RECORDS FOR PROCESSING:

○ ○ ○

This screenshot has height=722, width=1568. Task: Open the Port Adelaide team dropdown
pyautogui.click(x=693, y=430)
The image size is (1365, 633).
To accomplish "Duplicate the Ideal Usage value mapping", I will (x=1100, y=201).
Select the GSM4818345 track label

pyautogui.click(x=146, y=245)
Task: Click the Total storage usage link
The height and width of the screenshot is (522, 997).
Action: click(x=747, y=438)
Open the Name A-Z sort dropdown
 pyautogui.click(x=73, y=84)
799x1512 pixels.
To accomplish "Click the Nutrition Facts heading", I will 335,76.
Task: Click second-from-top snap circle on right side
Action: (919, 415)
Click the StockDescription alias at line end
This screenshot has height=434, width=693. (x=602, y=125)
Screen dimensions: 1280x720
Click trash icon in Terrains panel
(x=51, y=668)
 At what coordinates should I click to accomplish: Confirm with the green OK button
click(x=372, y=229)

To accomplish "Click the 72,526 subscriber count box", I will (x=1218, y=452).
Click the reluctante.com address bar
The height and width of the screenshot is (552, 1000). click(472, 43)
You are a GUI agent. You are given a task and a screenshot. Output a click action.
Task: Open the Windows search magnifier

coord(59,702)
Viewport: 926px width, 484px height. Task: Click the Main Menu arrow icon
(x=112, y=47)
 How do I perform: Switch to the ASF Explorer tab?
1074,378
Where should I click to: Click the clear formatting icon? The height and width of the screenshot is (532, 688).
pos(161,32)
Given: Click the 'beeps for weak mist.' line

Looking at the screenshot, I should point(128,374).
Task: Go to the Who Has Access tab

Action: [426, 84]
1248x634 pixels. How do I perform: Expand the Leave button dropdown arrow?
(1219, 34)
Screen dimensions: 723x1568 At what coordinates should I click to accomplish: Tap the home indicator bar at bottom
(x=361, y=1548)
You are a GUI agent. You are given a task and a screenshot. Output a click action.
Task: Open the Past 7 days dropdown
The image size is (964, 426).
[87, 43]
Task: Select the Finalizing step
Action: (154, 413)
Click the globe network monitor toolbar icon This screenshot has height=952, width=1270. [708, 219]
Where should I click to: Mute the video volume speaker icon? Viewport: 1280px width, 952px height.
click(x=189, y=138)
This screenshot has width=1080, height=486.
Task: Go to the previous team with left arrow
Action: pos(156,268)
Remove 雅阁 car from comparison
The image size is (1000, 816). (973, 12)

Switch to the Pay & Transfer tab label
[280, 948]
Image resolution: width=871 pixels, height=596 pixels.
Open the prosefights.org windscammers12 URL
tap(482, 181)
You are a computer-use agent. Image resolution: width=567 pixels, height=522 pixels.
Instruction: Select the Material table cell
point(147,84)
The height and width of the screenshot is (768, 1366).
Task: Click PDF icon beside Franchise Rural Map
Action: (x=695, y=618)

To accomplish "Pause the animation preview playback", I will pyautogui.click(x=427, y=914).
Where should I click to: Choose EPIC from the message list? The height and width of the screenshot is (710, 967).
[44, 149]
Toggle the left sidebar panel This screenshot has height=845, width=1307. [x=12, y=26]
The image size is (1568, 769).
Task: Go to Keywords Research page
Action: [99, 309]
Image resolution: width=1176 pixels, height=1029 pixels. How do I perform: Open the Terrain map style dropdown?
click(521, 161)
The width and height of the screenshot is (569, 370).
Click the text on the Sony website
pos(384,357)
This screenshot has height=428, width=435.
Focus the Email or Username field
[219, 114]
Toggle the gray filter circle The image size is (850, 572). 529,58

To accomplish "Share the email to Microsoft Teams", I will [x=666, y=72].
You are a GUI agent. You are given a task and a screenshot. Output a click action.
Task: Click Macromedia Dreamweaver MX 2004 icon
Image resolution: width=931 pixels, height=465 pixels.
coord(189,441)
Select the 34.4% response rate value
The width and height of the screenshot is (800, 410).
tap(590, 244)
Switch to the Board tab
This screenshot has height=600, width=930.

○ ○ ○

TASK INSTRUCTIONS: Would you copy, unchanged, the stretch of the records above that begins at the line containing "Task: Click the Total storage usage link" and ends at the line containing "799x1512 pixels.", and only that?

EXPECTED ANSWER:
Task: Click the Total storage usage link
The height and width of the screenshot is (522, 997).
Action: click(x=747, y=438)
Open the Name A-Z sort dropdown
 pyautogui.click(x=73, y=84)
799x1512 pixels.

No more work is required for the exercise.